### Collected data:

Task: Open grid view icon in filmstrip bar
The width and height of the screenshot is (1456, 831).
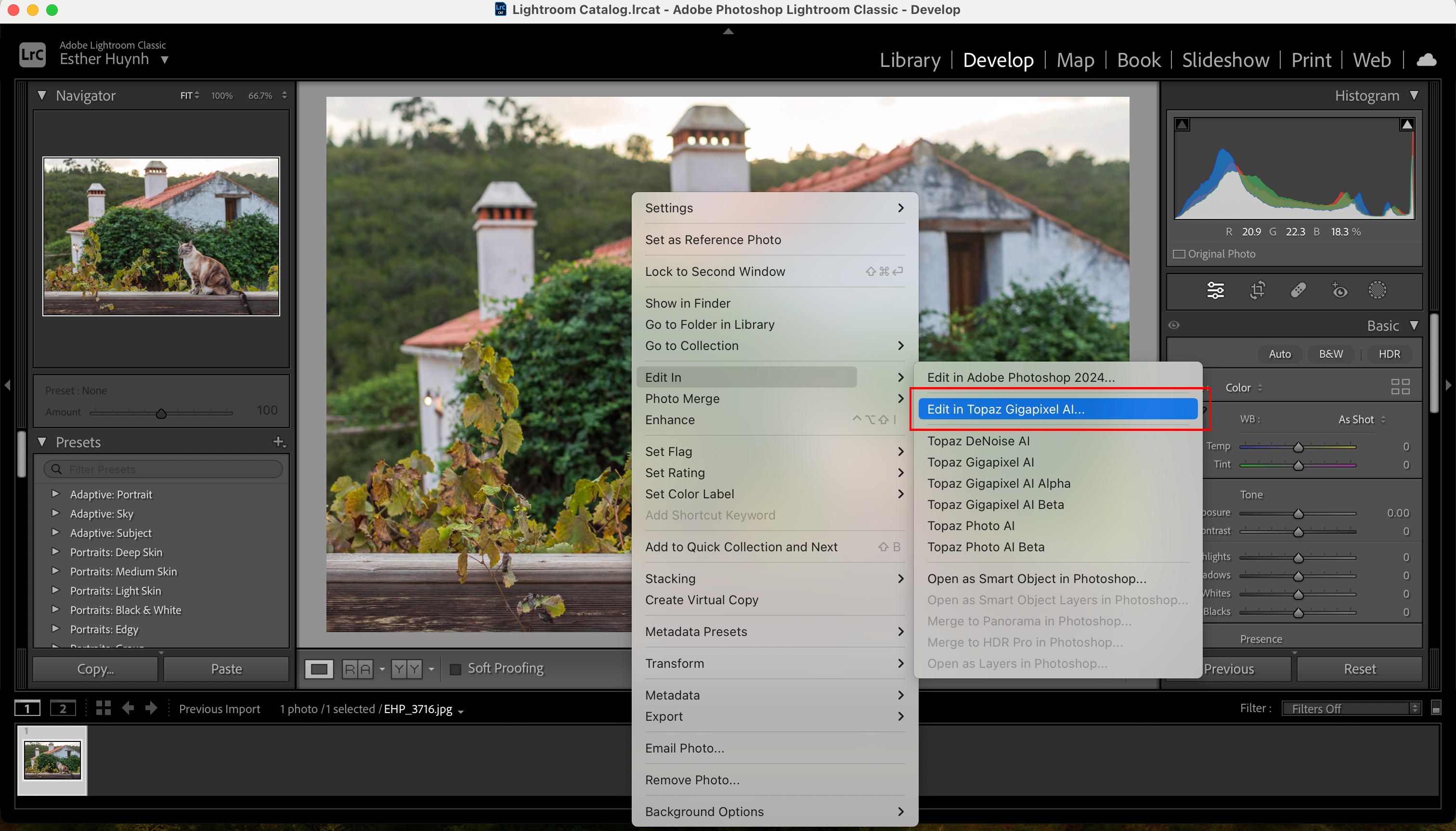Action: (x=104, y=708)
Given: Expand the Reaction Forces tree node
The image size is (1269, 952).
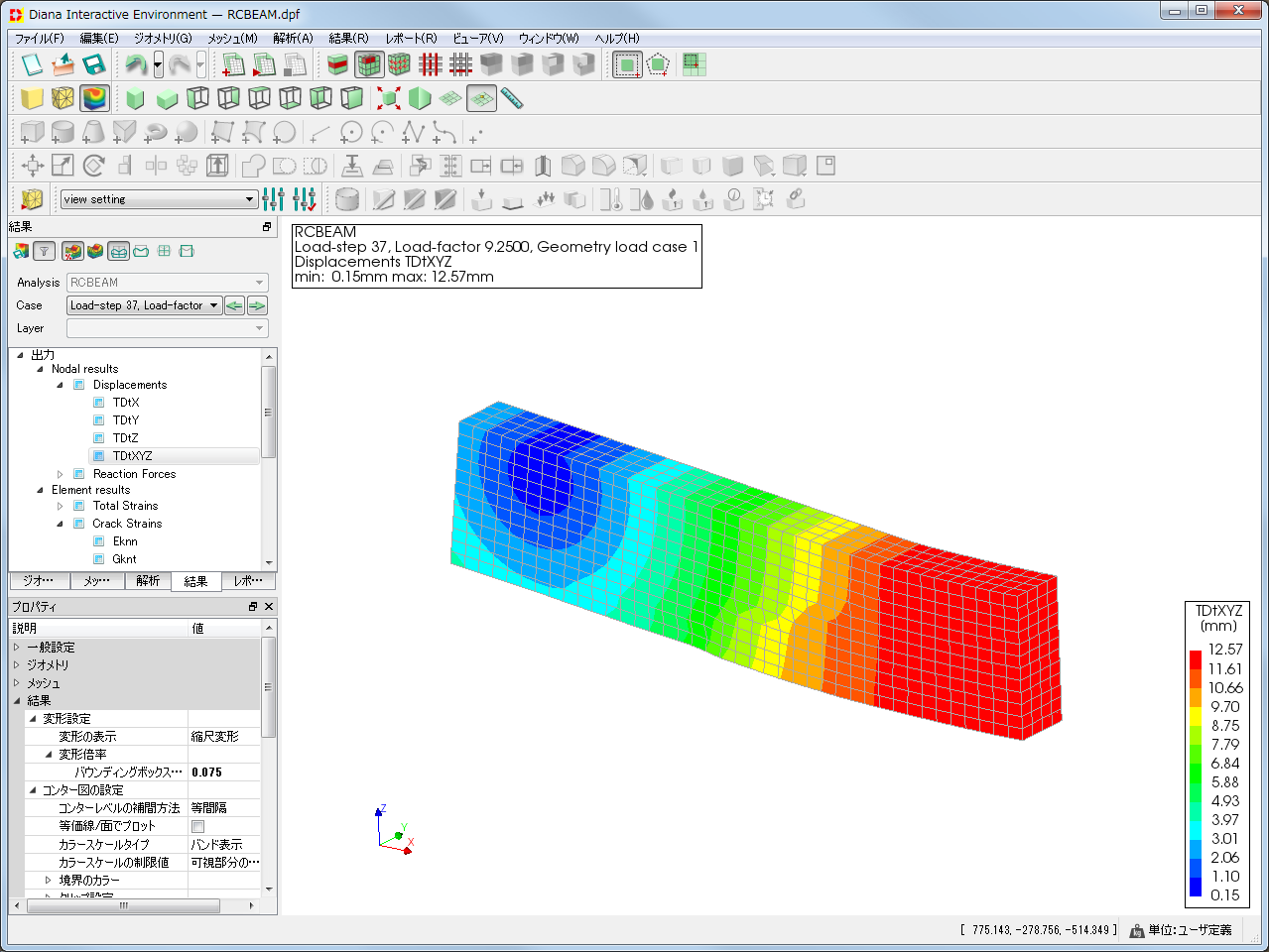Looking at the screenshot, I should tap(61, 474).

### Exercise goal:
Please rewrite the lines above as a JSON list of strings, one string per line, skipping blank lines and leaving the pictures out.

### Full solution:
[
  "Task: Open grid view icon in filmstrip bar",
  "The width and height of the screenshot is (1456, 831).",
  "Action: (x=104, y=708)",
  "Given: Expand the Reaction Forces tree node",
  "The image size is (1269, 952).",
  "Looking at the screenshot, I should tap(61, 474)."
]